◆ **EXERCISE DESCRIPTION**:
Your task is to transcribe, word for word, the line containing "The width and" and all lines that follow it to the end of the entries. Leave out the pictures.

####

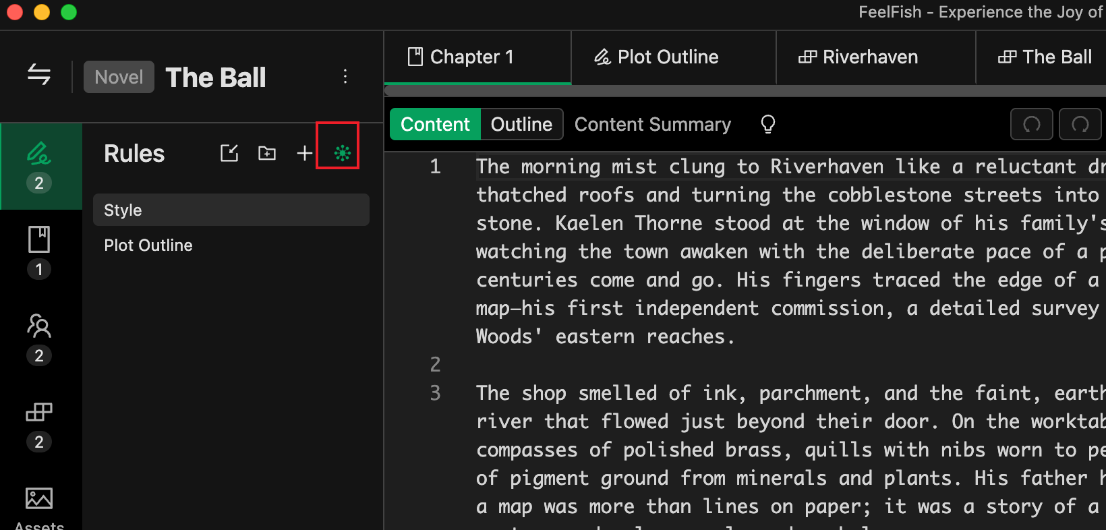The height and width of the screenshot is (530, 1106).
Task: Click the lightbulb idea icon
Action: [767, 125]
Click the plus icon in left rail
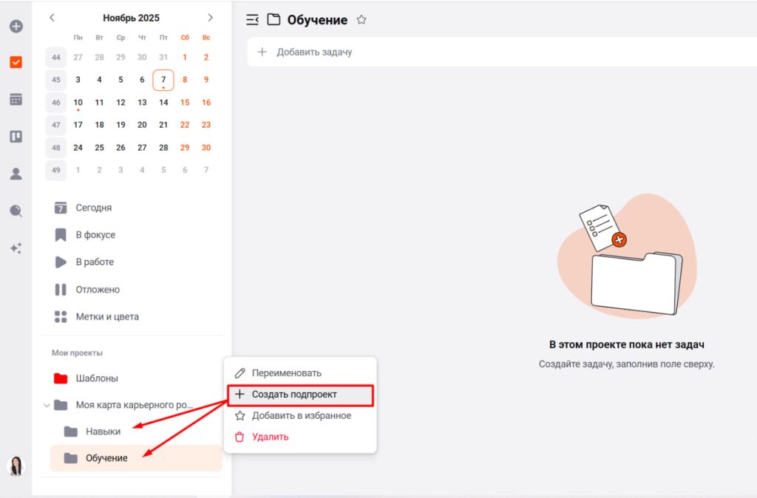This screenshot has width=757, height=498. [16, 26]

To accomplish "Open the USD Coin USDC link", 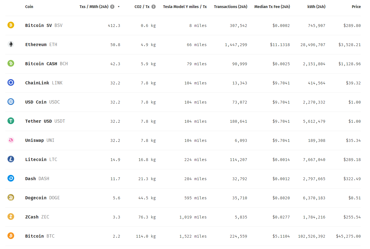I will (42, 102).
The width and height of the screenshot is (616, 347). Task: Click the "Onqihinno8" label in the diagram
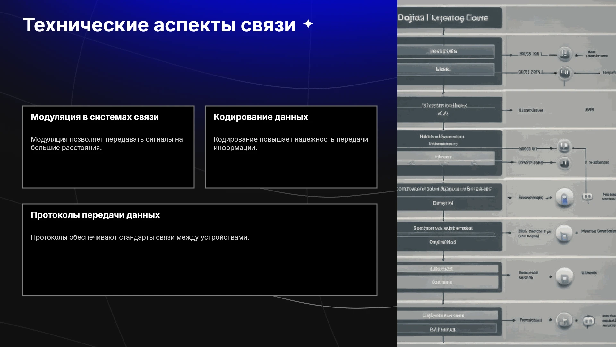click(x=442, y=242)
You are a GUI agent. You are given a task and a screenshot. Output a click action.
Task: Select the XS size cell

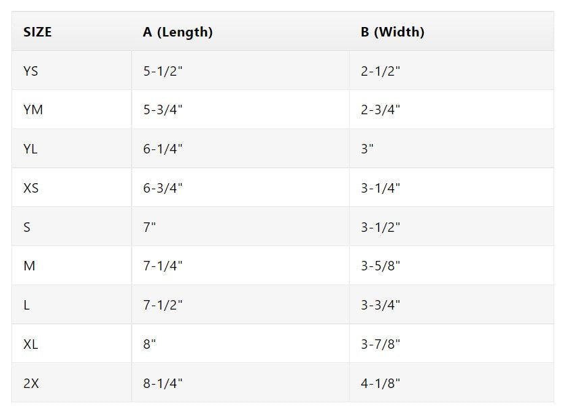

####

◆ **OUTPUT FOR THIS EXERCISE**:
The width and height of the screenshot is (616, 347). Task: Click the "Onqihinno8" label in the diagram
click(x=442, y=242)
You are a GUI agent. You are given a task and a screenshot. Output a click action.
Task: Select the XS size cell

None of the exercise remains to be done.